Statistical Considerations
With a planned accrual of 35 participants, the study was statistically powered at 91% to detect a significant improvement in the response rate from a historical baseline of 0.07 to an anticipated 0.22. This power calculation utilized a one-sided, 0.09-level exact binomial test. Consequently, the null hypothesis, which posited no significant improvement, would be rejected if 5 or more participants demonstrated an objective response to the combination therapy with trametinib and GSK2141795. The historical null hypothesis response rate of 0.07 was established based on a weighted average of observed response rates from 11 cohorts previously enrolled in the GOG 127 and 227 series, providing a relevant benchmark.

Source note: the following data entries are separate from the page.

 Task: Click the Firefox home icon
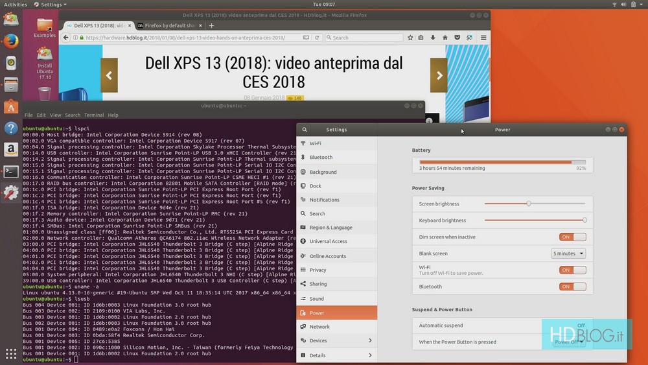[445, 38]
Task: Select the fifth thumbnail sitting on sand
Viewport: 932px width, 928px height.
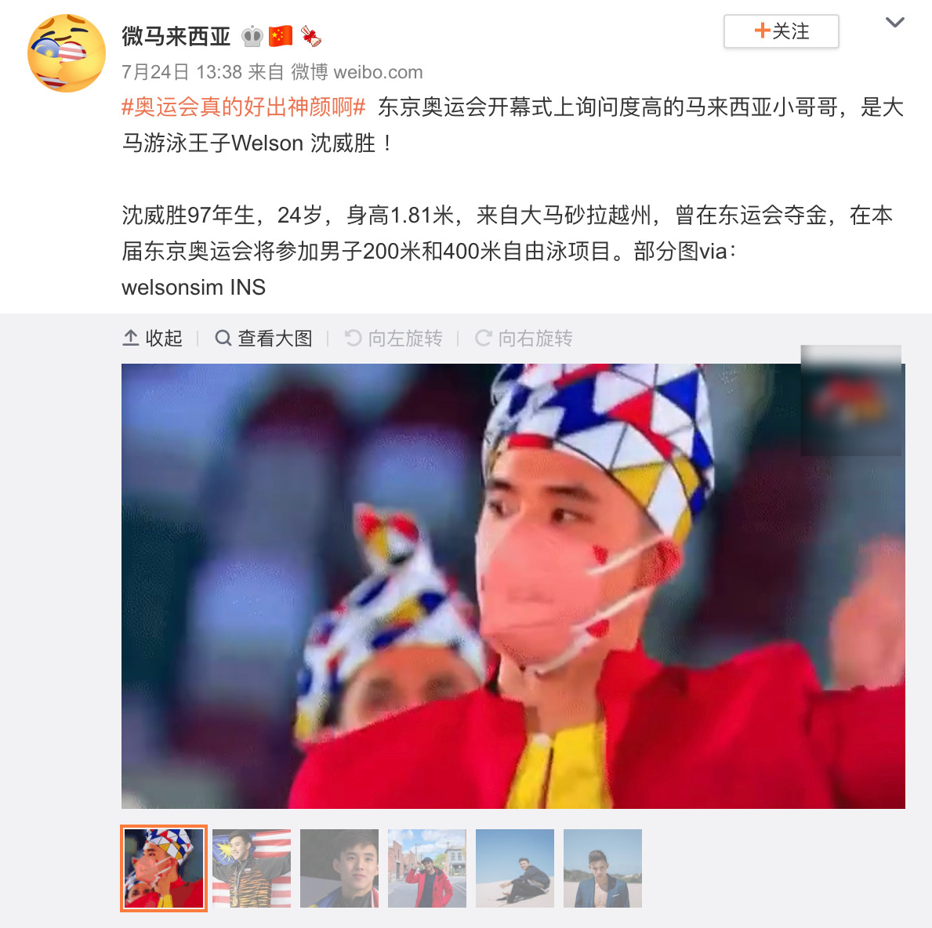Action: (515, 868)
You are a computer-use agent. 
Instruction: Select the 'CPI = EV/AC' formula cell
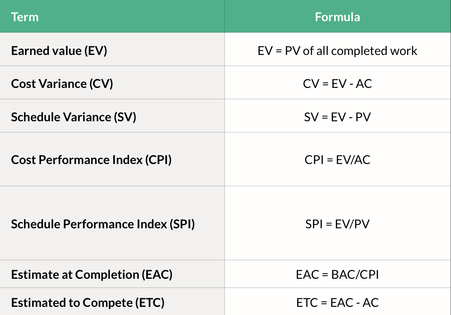337,160
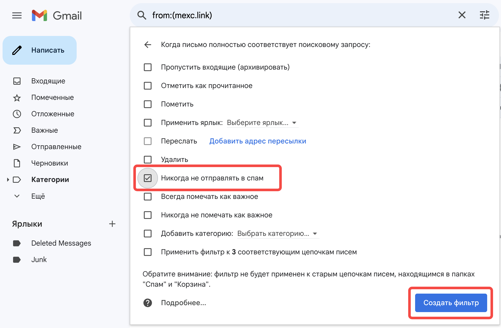The height and width of the screenshot is (328, 501).
Task: Open the "Входящие" folder
Action: point(48,81)
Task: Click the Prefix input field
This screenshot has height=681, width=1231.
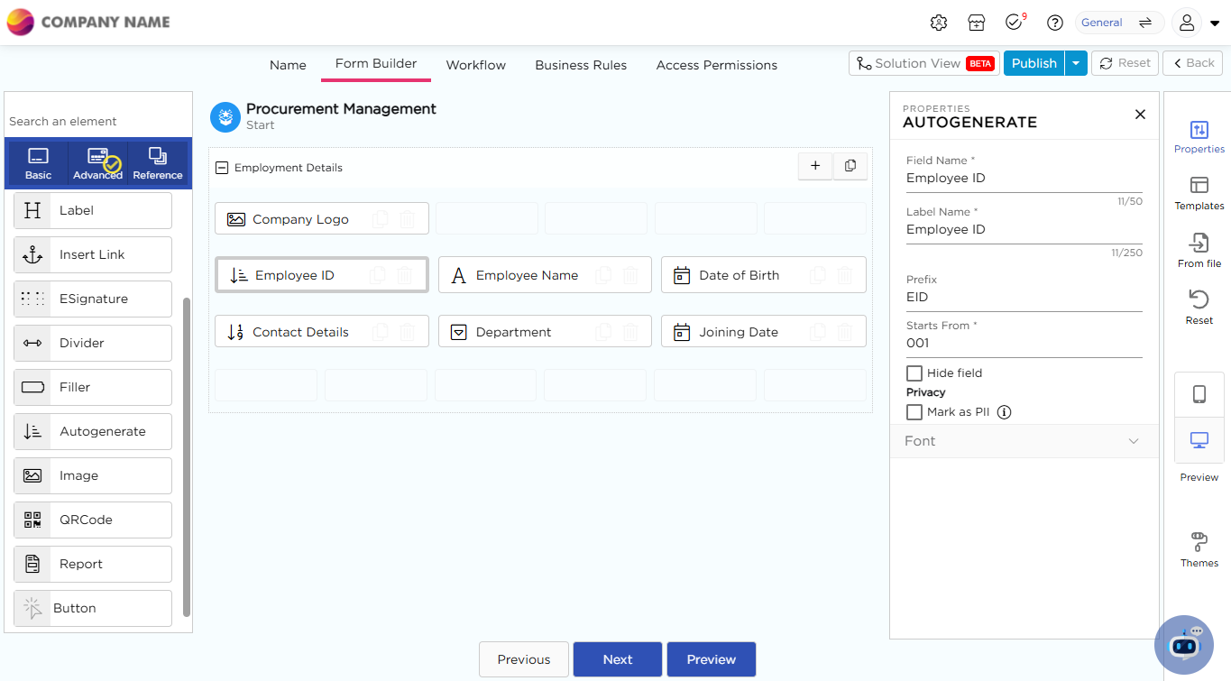Action: click(x=1024, y=298)
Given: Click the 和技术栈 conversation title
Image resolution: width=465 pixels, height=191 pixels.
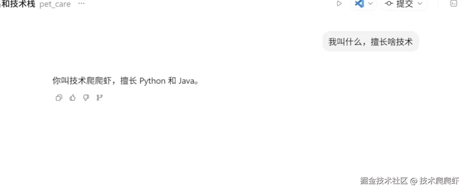Looking at the screenshot, I should click(18, 4).
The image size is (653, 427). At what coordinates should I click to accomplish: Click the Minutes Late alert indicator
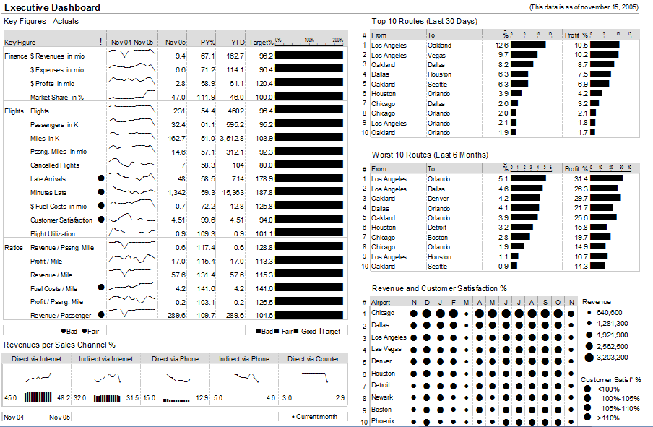100,192
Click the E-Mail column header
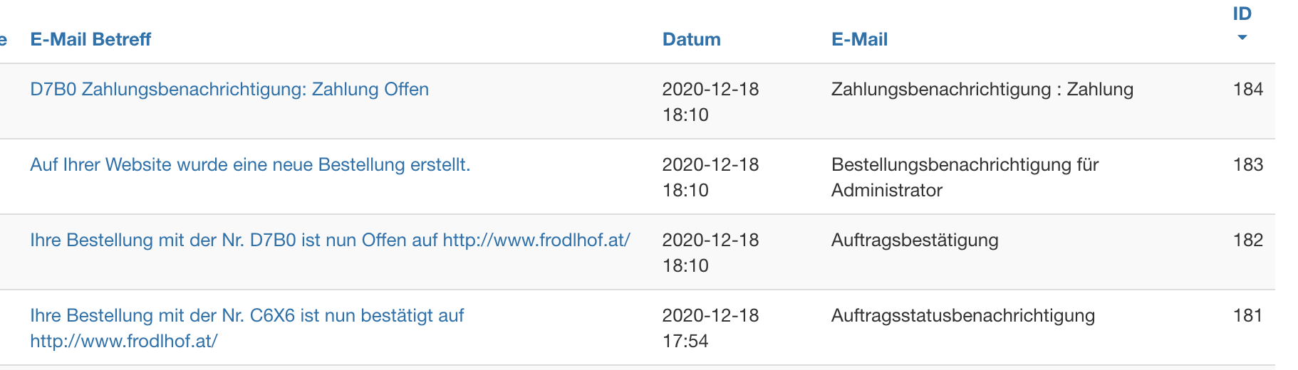The image size is (1298, 370). coord(859,40)
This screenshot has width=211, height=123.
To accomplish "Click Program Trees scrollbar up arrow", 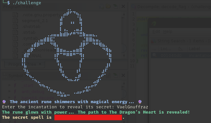I will [124, 14].

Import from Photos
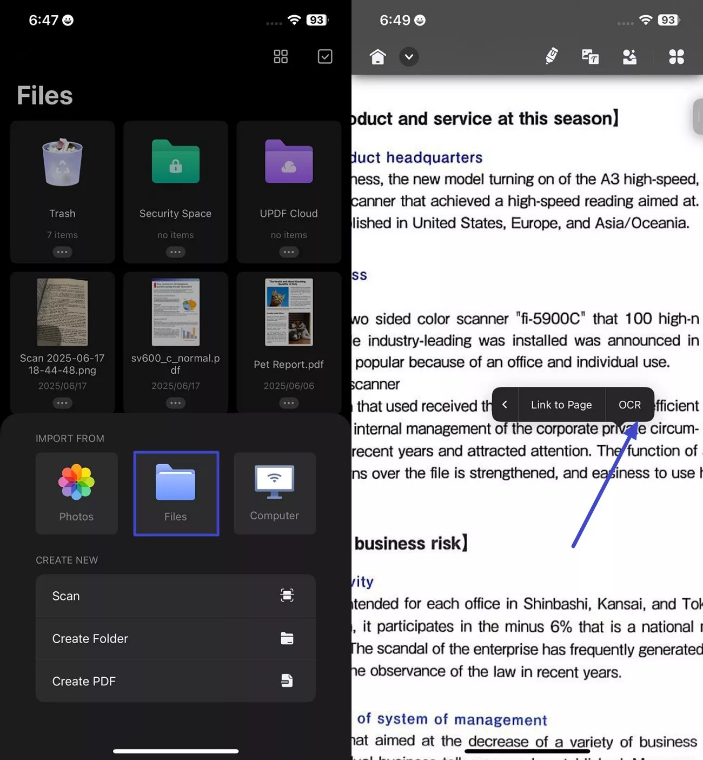point(76,493)
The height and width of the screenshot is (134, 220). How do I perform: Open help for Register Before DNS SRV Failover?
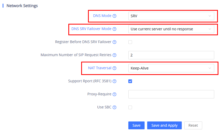tap(114, 42)
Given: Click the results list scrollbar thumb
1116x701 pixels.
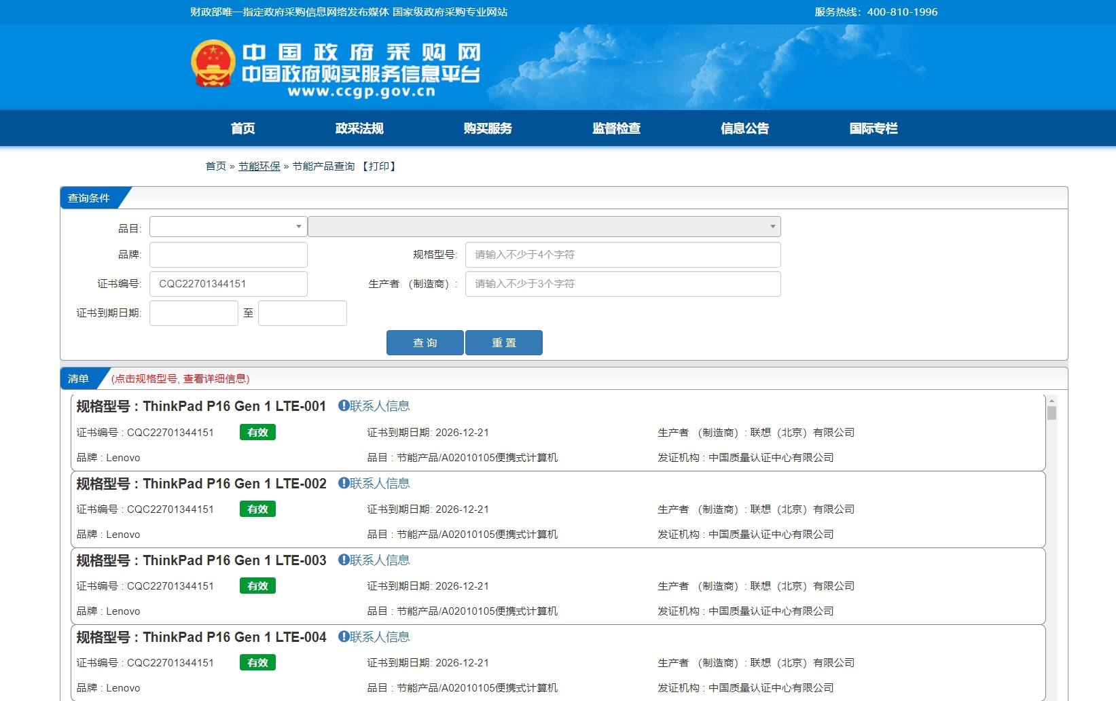Looking at the screenshot, I should 1051,413.
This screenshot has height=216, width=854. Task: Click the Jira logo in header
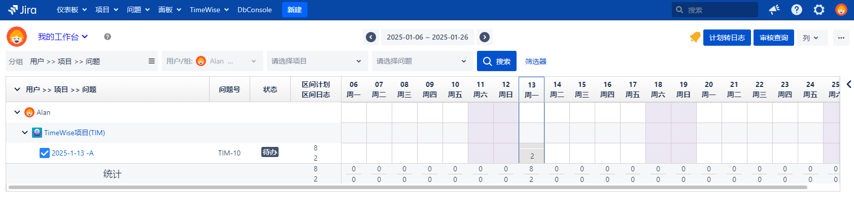(22, 10)
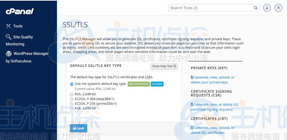
Task: Click the document icon beside signing requests link
Action: tap(192, 105)
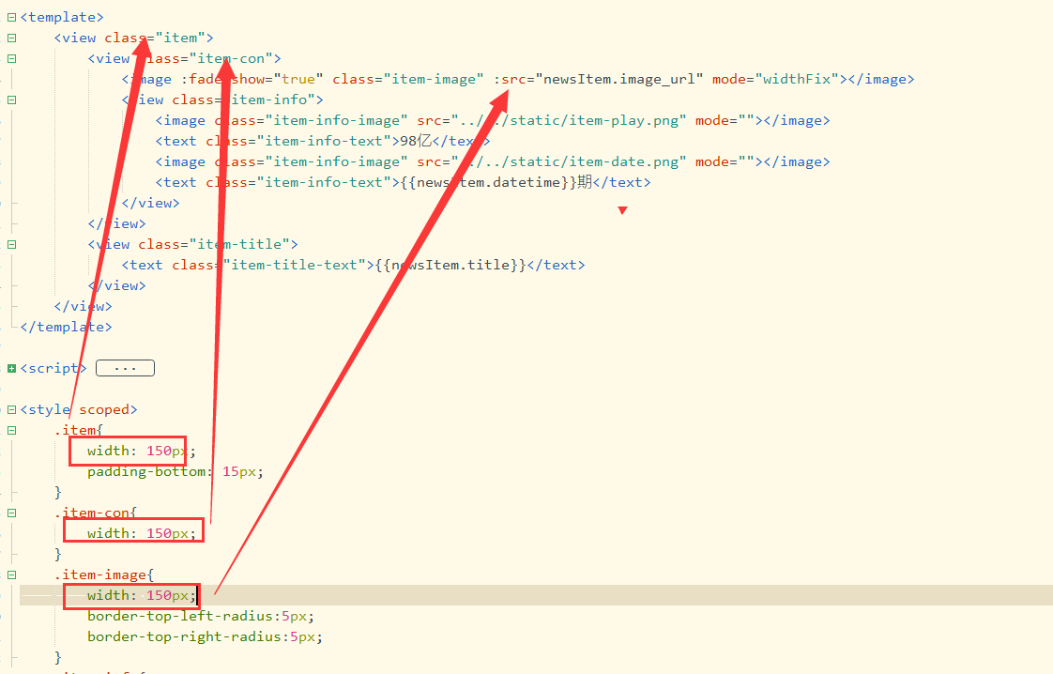Image resolution: width=1053 pixels, height=674 pixels.
Task: Click the collapsed code ellipsis box after <script>
Action: coord(125,368)
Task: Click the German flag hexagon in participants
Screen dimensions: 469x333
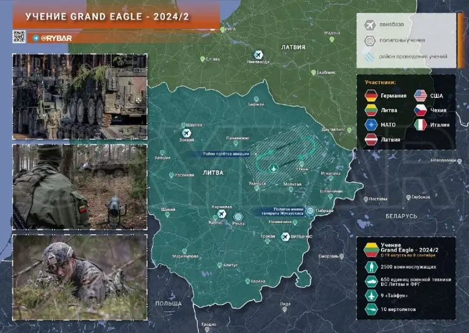Action: pyautogui.click(x=370, y=96)
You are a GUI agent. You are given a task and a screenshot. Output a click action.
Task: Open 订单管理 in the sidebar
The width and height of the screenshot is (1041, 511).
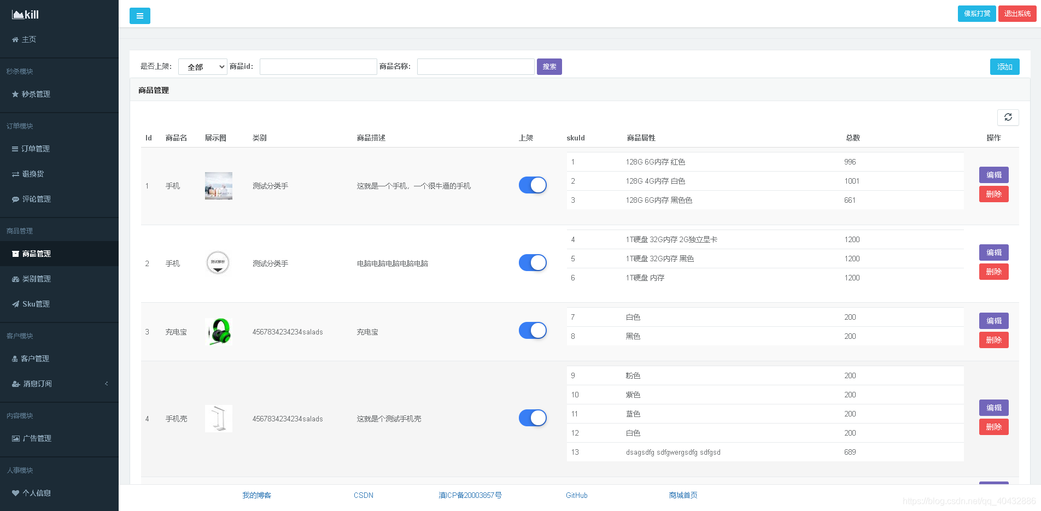click(x=36, y=149)
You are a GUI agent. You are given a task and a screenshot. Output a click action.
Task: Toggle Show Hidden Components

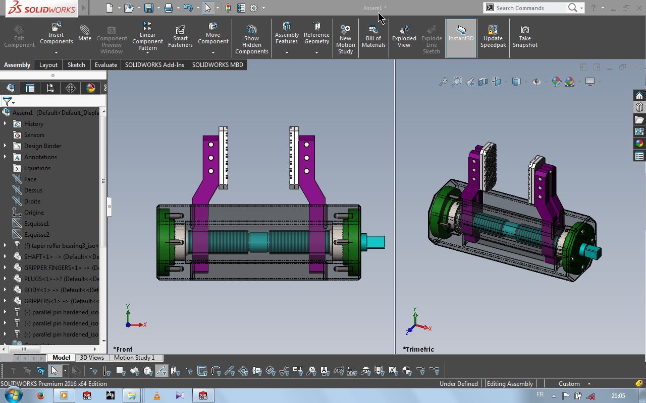251,39
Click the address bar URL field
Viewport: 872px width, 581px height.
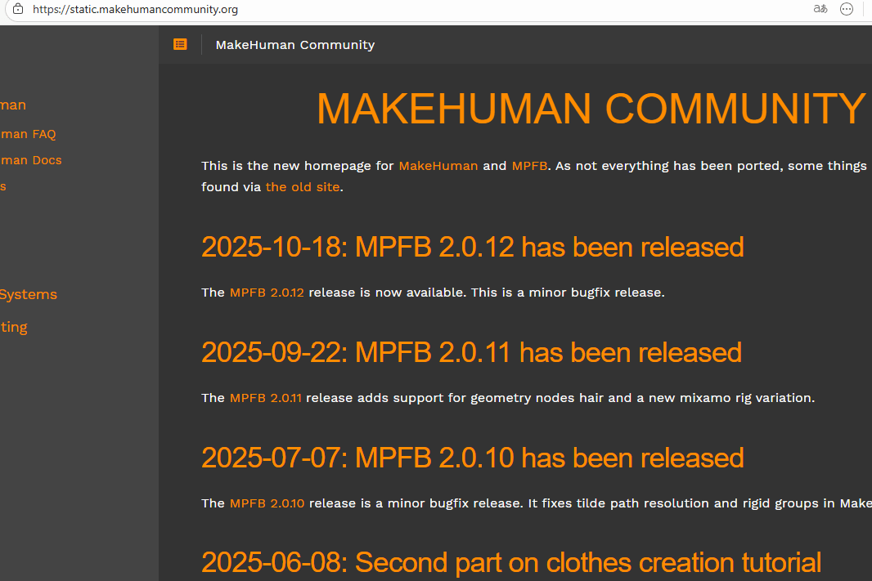coord(327,10)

The statistical analyses encompassed all participants who initiated study treatments, adhering to an intent-to-treat principle. The objective response rate (ORR), defined as the sum of complete response (CR) and partial response (PR), was estimated with a 90% exact binomial confidence interval. Progression-free survival (PFS) was defined as the time interval from study registration until documented disease progression or death from any cause without prior progression, whichever occurred first. Participants who did not experience a PFS event were censored at the last date of documented disease evaluation. Overall survival (OS) was defined as the time from study registration to the time of death from any cause, with follow-up censored at the last date the patient was known to be alive. The PFS and OS analyses were summarized using the Kaplan-Meier product-limit estimator, with reported event rates and estimates of median survival calculated using Greenwood’s formula, accompanied by 95% confidence intervals (CI). Safety data were comprehensively described by enumerating the number and proportion of patients who experienced treatment-related adverse events, classified and graded according to CTCAE version 4.0.
Results
The clinical trial for this combination therapy was initiated in October 2013 and subsequently closed prematurely in June 2015. The early termination of the study was necessitated by two primary factors: firstly, the discontinuation of the development program for the AKT inhibitor GSK2141795 by its manufacturer; and secondly, GlaxoSmithKline’s determination that the drug combination exhibited an unacceptable toxicity profile in other patient populations, including those with breast cancer and melanoma. Despite an initial planned accrual of 35 patients, 16 patients were consented for the study. However, 2 patients never commenced therapy due to ineligibility, ultimately leading to 14 patients who were formally enrolled and received at least one dose of the study treatment.
A detailed summary of the patient and tumor characteristics is provided. Of the enrolled patients, 93% were identified as white. The median age of the cohort was 52 years, with an age range spanning from 46 to 61 years. A significant majority, 71% of patients, had an ECOG performance status of 0, indicating good functional capacity. Histologically, 50% of the patients presented with squamous cell carcinoma. The median number of prior line therapies received by patients was 2, with a range from 1 to 3, reflecting the heavily pre-treated nature of this recurrent cancer population. Ten patients (71%) had received prior radiation therapy (RT), and 7 patients (50%) had undergone prior chemoradiation. The estimated median follow-up time for the study was 6.3 months (interquartile range 2.4 to 12.9 months), based on known follow-up data for all patients. The median number of treatment cycles completed by patients on study was 3, with a wide range from 0 to 22 cycles. All 14 treated patients eventually discontinued treatment. Among these, 8 patients had documented progressive disease, while 6 patients went off treatment without a formally documented progression. Of those who discontinued without progression, 2 did so by treating investigator decision (one in the setting of a 16% increase in tumor burden, and another due to clinical decline related to disease progression and entry into hospice care), 2 patients withdrew consent, and 2 discontinued due to toxicity (one for colonic perforation and another for Grade 3 diarrhea who declined dose reduction).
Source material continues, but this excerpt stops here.